# ABOUT THIS EXERCISE:
In the data below, repeat the line containing "644x345 pixels. Task: Toggle" and every following line exactly, up to and including the last line. Exclude pictures.

# RECORDS:

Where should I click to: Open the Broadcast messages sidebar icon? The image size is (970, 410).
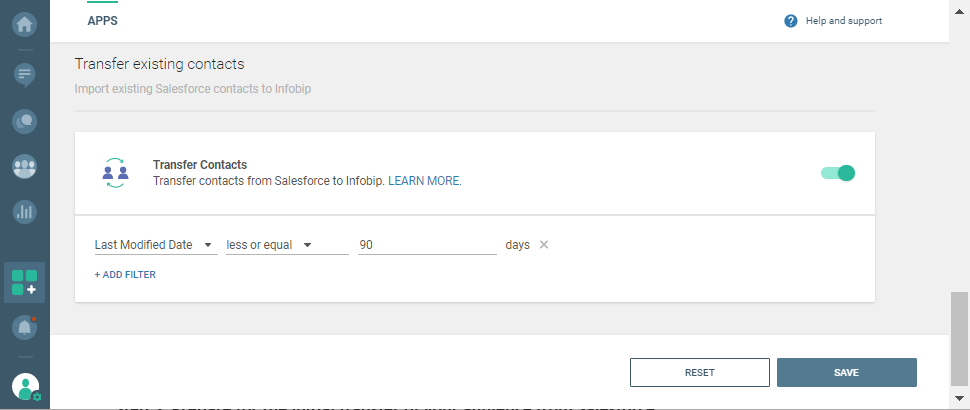25,74
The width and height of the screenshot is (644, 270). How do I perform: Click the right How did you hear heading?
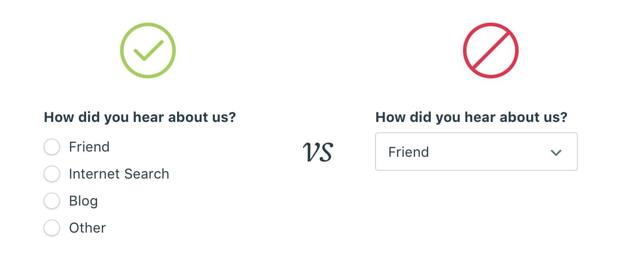[471, 117]
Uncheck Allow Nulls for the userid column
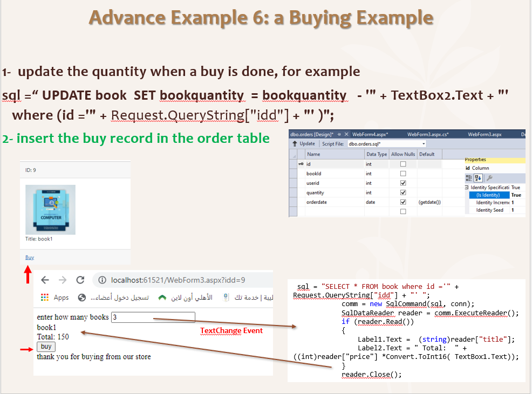Screen dimensions: 532x394 pos(403,183)
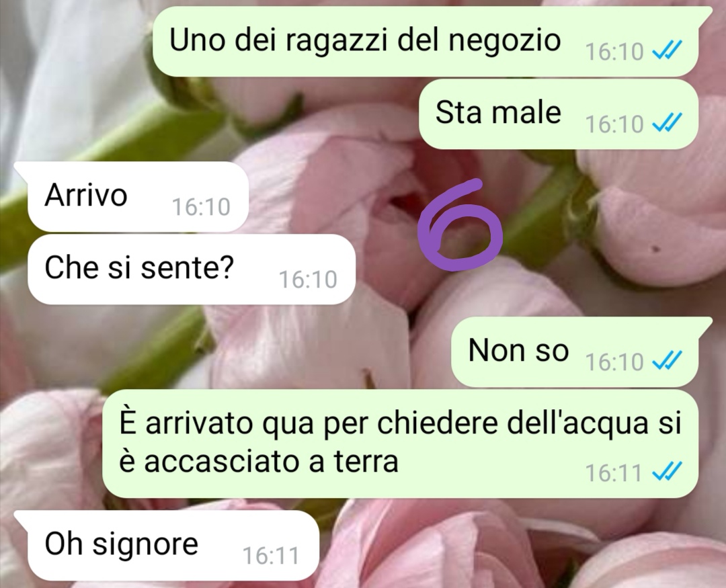Tap the purple handwritten number 6
The image size is (726, 588).
click(x=459, y=226)
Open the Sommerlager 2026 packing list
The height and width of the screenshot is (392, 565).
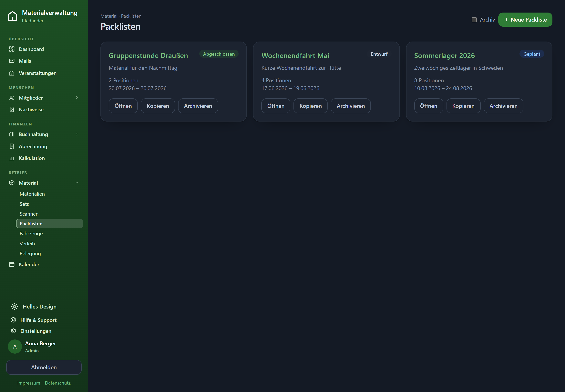[429, 106]
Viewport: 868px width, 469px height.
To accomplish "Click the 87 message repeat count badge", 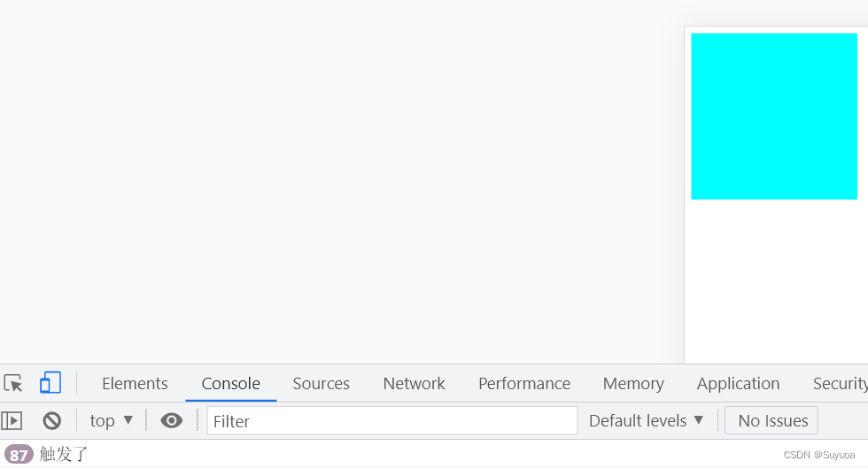I will pyautogui.click(x=19, y=455).
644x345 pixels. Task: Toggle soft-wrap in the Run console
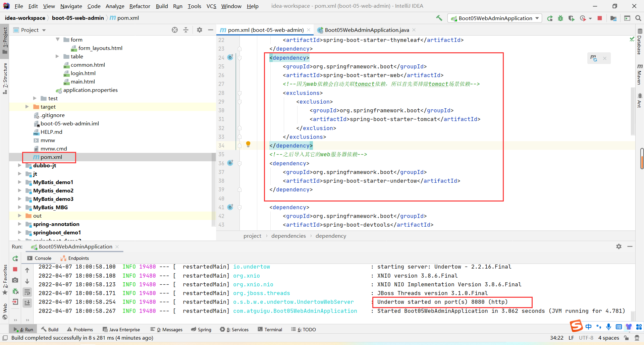click(x=27, y=292)
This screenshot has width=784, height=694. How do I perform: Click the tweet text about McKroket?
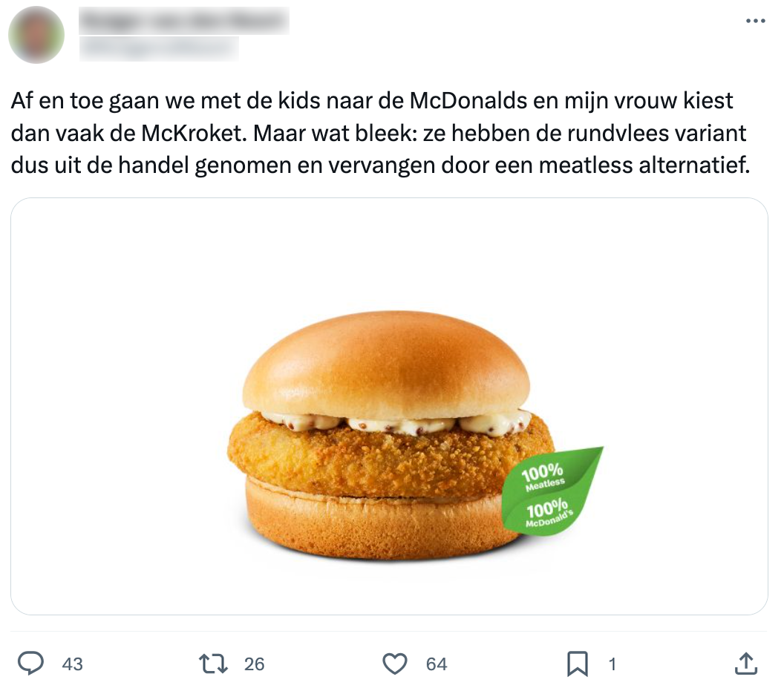point(381,133)
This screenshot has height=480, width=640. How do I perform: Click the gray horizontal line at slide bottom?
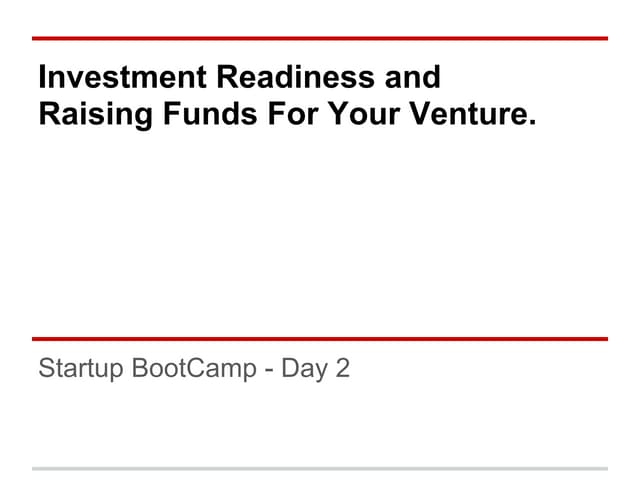click(x=320, y=468)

# TASK OUTPUT:
644x345 pixels. Task: Toggle soft-wrap in the Run console
click(x=27, y=292)
This screenshot has width=784, height=694. How do I perform: Click the tweet text about McKroket?
point(381,133)
This screenshot has height=480, width=640. How do I perform: Click the gray horizontal line at slide bottom?
click(x=320, y=468)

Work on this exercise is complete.